On February 8, 1960, petitioner and her husband, Clarence O. Hambleton (hereinafter Hambleton), who had been married since October 10, 1910, jointly executed a will, which was in effect at the date of his death on June 4, 1967. The will was admitted to probate as his last will and testament. Virtually the entire estate of.petitioner and Hambleton at his death consisted of community property under the laws of Texas.

The will contains a ‘General Statement’ which recites that it was included for a ‘better understanding’ of the testators' ‘purpose and intent.’ It briefly describes their family and their estates and states that it is considered that the income from the combined community estates ‘will be adequate for the support and maintenance of the survivor of us for and during his or her lifetime; and * * * if kept intact and managed judiciously can be passed at our respective deaths in accordance with this our mutual wills' to their children or their descendants. For these reasons, petitioner and Hambleton agreed that—

the first to die will bequeath his or her interest in our community estate to a trustee for the use of the survivor for life and upon the death of the survivor, for the use of our children and their descendants, as in our mutual wills hereinafter specifically provided; and, in consideration therefor, the survivor has agreed, and hereby does agree to bequeath all of the survivor's portion of the community estate to the same trustee and for the same uses and purposes; and, further:

In order to insure the judicious management and the preservation of the survivor's portion of the community estate for the purposes herein set forth, the survivor has agreed and does hereby agree to transfer and assign, and does, as of the date of the death of the first to die, hereby transfer and assign to First National Bank in Dallas (as trustee) all the survivor's portion of our community estate, * * * (with the exception of certain ‘special Bequests' set out in section one of the will), in trust, however, to pay to the survivor the income and such of the principal as may be necessary (in connection with other income the survivor may have), to maintain and support the survivor in the manner, in which accustomed during the lives of both of us, and to pay all expenses of illness or accident.

As respects the management of survivor's portion of the estate, the trustee shall have all the powers hereinafter given the trustee by the terms of the survivor's will.

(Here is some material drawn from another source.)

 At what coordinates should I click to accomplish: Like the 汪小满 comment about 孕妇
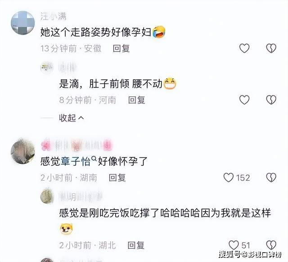click(244, 48)
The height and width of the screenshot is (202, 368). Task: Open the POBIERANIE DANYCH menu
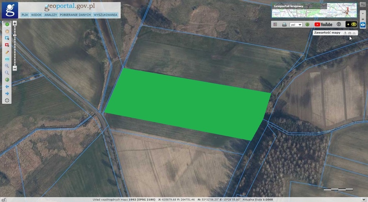coord(75,15)
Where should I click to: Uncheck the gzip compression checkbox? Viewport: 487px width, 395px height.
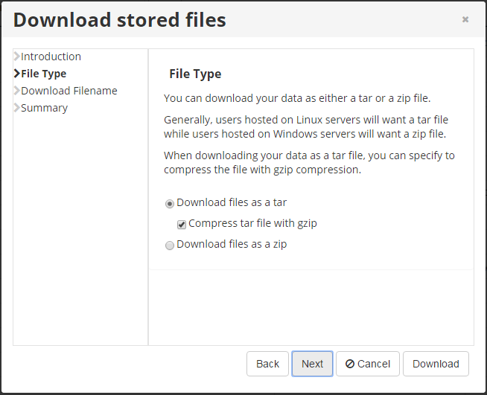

In addition to the payment to the survivor as above provided, the trustee shall from time to time distribute to the survivor such amounts of principal as may be requested by an instrument of writing signed by the survivor, both our children and P. Russell Hambleton, or the survivor of our children and P. Russell Hambleton.

The survivor's portion of the community estate existing at the death of the survivor shall pass by the will of the survivor as hereinafter set forth, and not otherwise.

Following the ‘General Statement,‘ the will recites that Hambleton and petitioner ‘do make, publish and declare this our mutual’ wills, ‘intending hereby to make our said wills contractual and effective as of the date of our respective deaths.’

Section one of the will lists certain ‘Special Bequests' given by the first to die to the survivor for life, with provisions that such items or interests in property which the survivor possesses at death are to be given to the lineal descendants or in trust for their benefit. Insofar as here pertinent, the properties so bequeathed include clothing, jewelry, household furniture and fixtures, personal automobiles, and the home in which petitioner and Hambleton were living.

Section two of the will, entitled ‘Disposition of Residuary Estate,‘ provides in part that after the payment of all debts, funeral expenses, administration costs, and State inheritance and Federal estate taxes, ‘all the rest and residue’ of the estate shall pass as directed. One paragraph provides for the transmission of the residuary estate of the ‘first of us to die’ to the First National Bank in Dallas in trust. A second paragraph similarly disposes of the residuary estate of the survivor ‘as of the time of his or her death.’ Both transfers in trust are made ‘for the uses and purposes * * * set forth in this our mutual wills.’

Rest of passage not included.